Monday, Mar. 15, 1971

Leave the Driving to Them

The U.S. is increasingly not only a nation on wheels but a nation that rents and leases its wheels. Quite a few of the bigger ones belong to a Miami-based corporation called the Ryder System, which owns 37,000 trucks and successfully leaves the driving to someone else. Ryder trucks are rented to transport new cars to dealers throughout the South, speed deliveries of air freight from New York airports, haul chickens to market in Georgia, deliver the Miami Herald to distributors and move housefuls of furniture across town almost anywhere in the U.S. Though the red-and-black "R" trademark on its units is not as well known as those of Hertz or UHaul, Ryder last year grossed $221 million, up more than 25% from 1969.

Windshield Deal. The man behind the company's growth is its founder and chief, stocky, plain-spoken James A. Ryder, 57. "I really never did like driving trucks," he admits, and his secret over the years has been to find enough customers who do not like--or need--to own them. They range from corporate giants that lease an entire fleet of Ryder trucks to avoid investing capital in their own, to weekend gardeners who want to save delivery charges by their local nursery.

Ryder's dislike for driving trucks came from firsthand experience. In 1932, he quit his job as straw boss with a construction firm and raised a $125 down payment on a Model A pickup truck. Figuring his deals with a piece of chalk on the windshield, he was soon hauling trash from Miami's beaches and delivering building materials to Palm Beach. His first leasing contract, with a Miami beer distributor, came three years later, but it was not until after the World War II trucking shortage had eased that Ryder--who was still a truck operator as well as a leaser--entered the big league. Then, says Ryder, "I was all for buying anything that moved." His biggest catch in a rapid series of acquisitions was Great Southern Trucking Co., the largest common carrier in the Southeast: it proved to be an expensive overextension of his resources. Ryder sold the debt-burdened firm to International Utilities Inc. in 1965 and determined to stick to his rapidly expanding specialty of leasing.

Although the Great Southern experience left Ryder "more sober and more thoughtful," it did not keep him from experimenting. He considers himself something of a trucking consultant and has even endowed a chair at the University of Miami for transportation studies --partly to ease his own regret at not having had a college education. The Ryder corporation operates a 300-depot maintenance system that services other fleet owners as well as its own trucks, and has an engineering consulting division that advises truck buyers on their design needs and markets its own computer system. Last week Ryder and a consortium of Miami warehousemen began operating a storage-control system that keeps track of thousands of in-and-out movements of goods for hundreds of clients and is expected to cut the high loss rate common in warehouses. Like many other leaders in the freight industry, Ryder is convinced that shippers should be able to own "intermodal systems" that could provide air, ground and water transportation for customers under a single bill of lading. "Today, the company that originates a shipment is careful about it," he says. "The others don't care what happens to it."

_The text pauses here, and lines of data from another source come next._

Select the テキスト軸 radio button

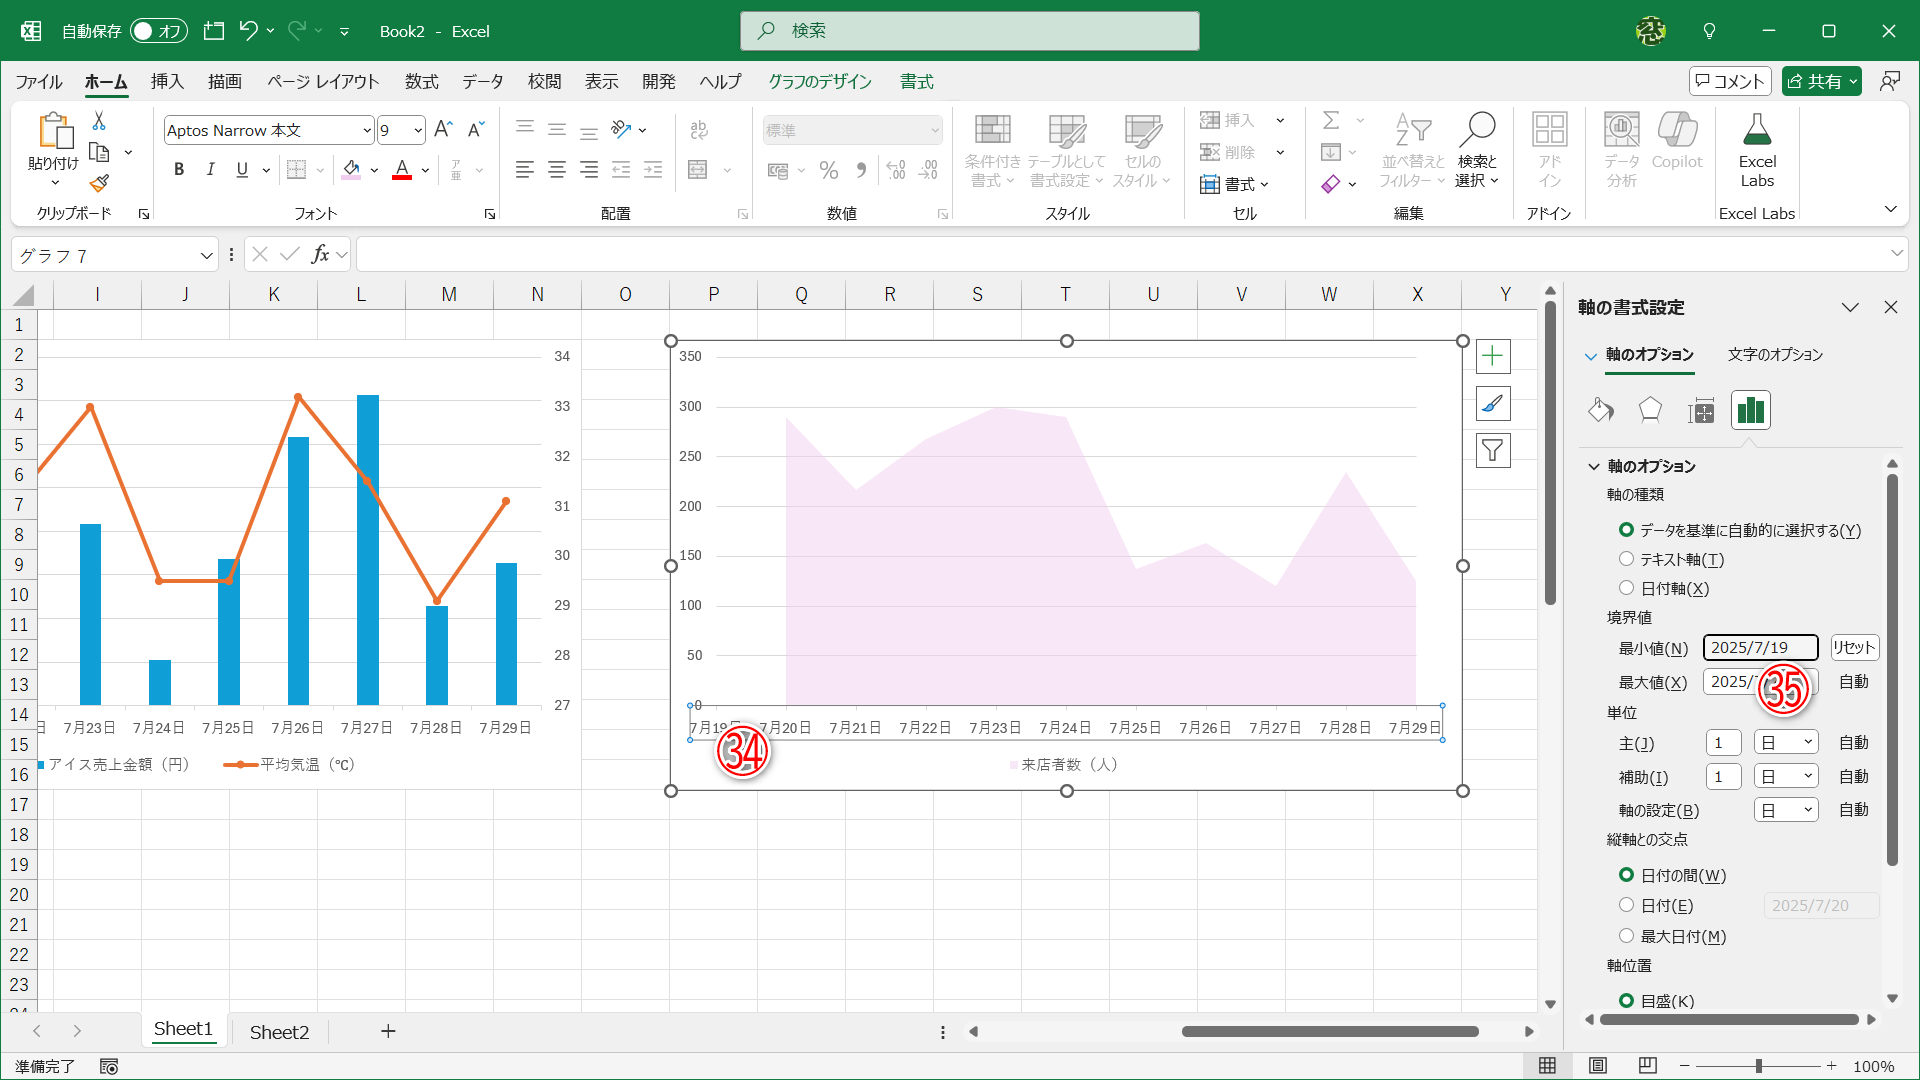pyautogui.click(x=1627, y=559)
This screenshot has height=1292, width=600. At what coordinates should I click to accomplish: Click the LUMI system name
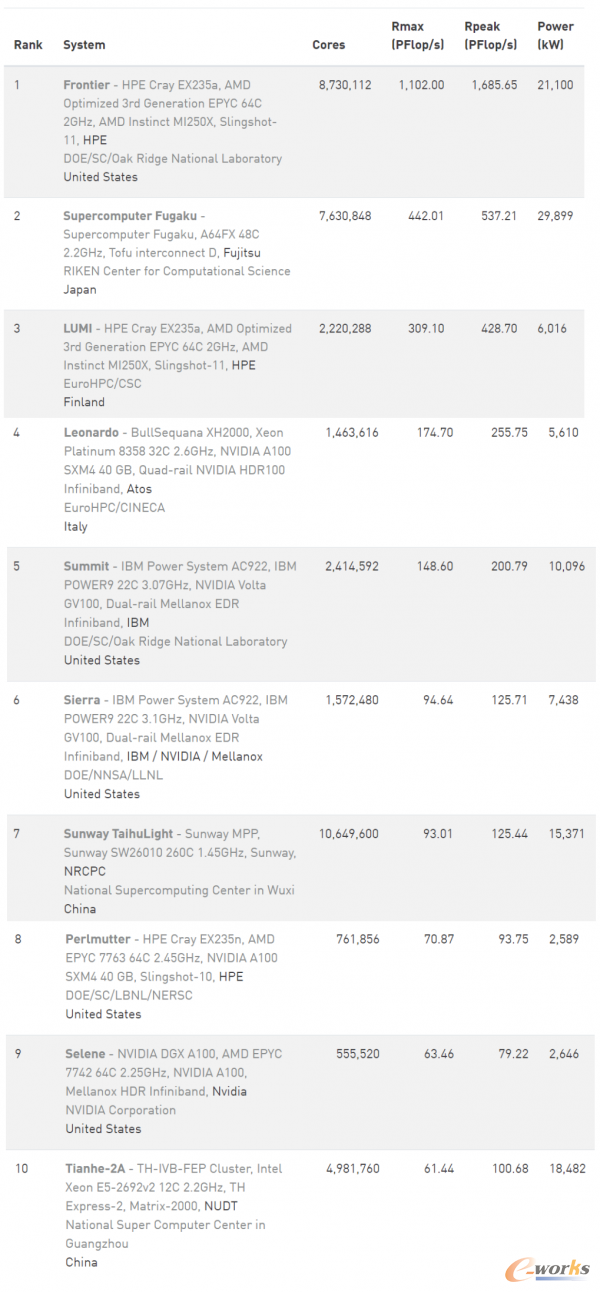[x=79, y=328]
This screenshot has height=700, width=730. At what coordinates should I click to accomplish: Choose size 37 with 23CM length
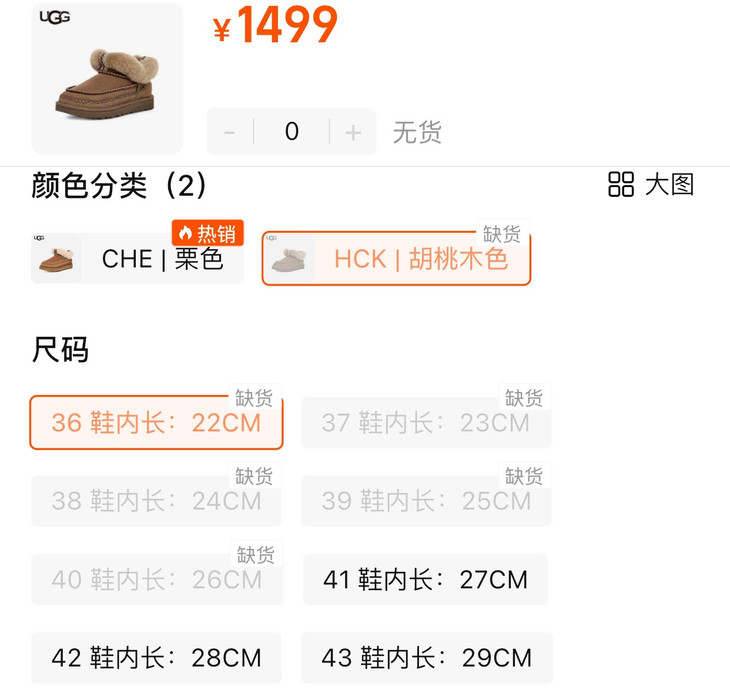coord(426,423)
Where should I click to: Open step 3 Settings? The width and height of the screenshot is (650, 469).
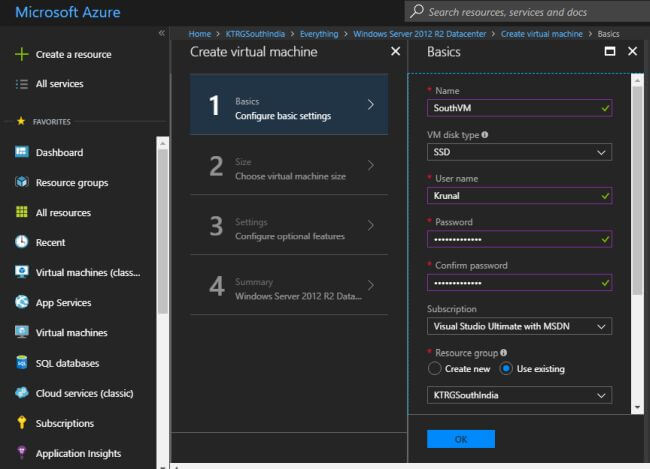[288, 228]
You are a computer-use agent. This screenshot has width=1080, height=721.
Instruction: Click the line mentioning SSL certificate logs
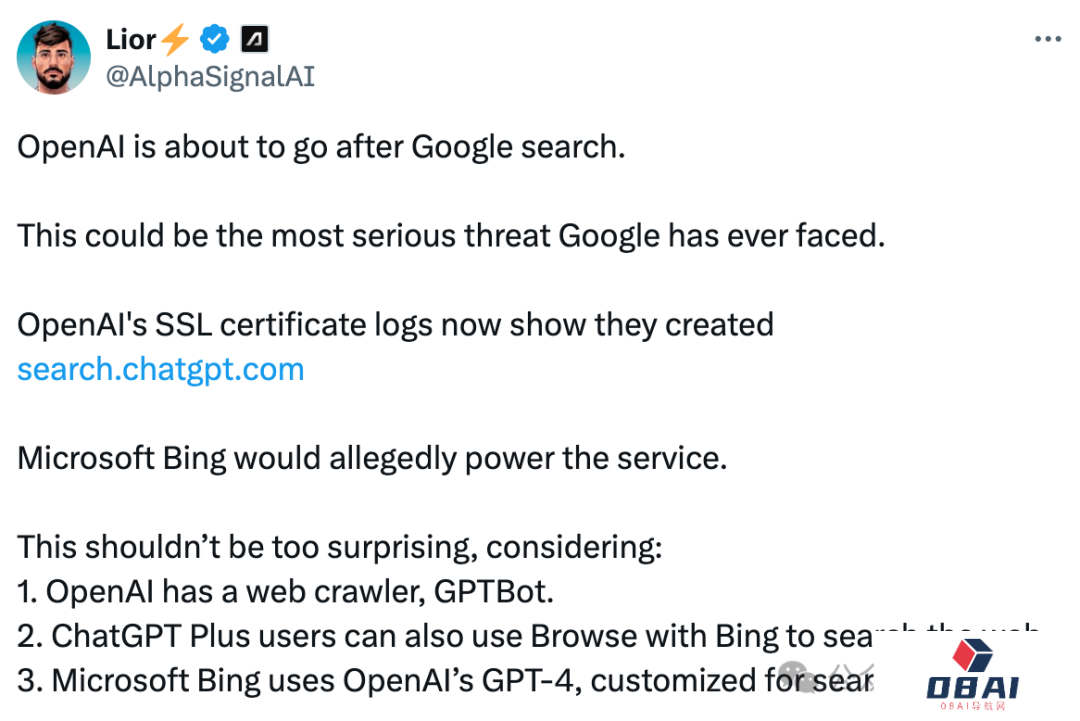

Ryder is up each morning at six and begins the day by doing 50 pushups and taking a mile-long run through Miami's fashionable Coconut Grove with his three German shepherds. He relaxes by sailing one of his five floating rigs, from a sunfish to a 116-ft., $950,000 yacht. At the office, he is known as a boss who gives full reign on day-to-day matters to his lieutenants but nonetheless makes his opinions known in streams of one-line memos. Ryder's formula for creating the kind of empire that has made him personally worth at least $17 million sounds a bit like a Franklin homily in truckerese: "There's a helluva danger in quick success without any bumps."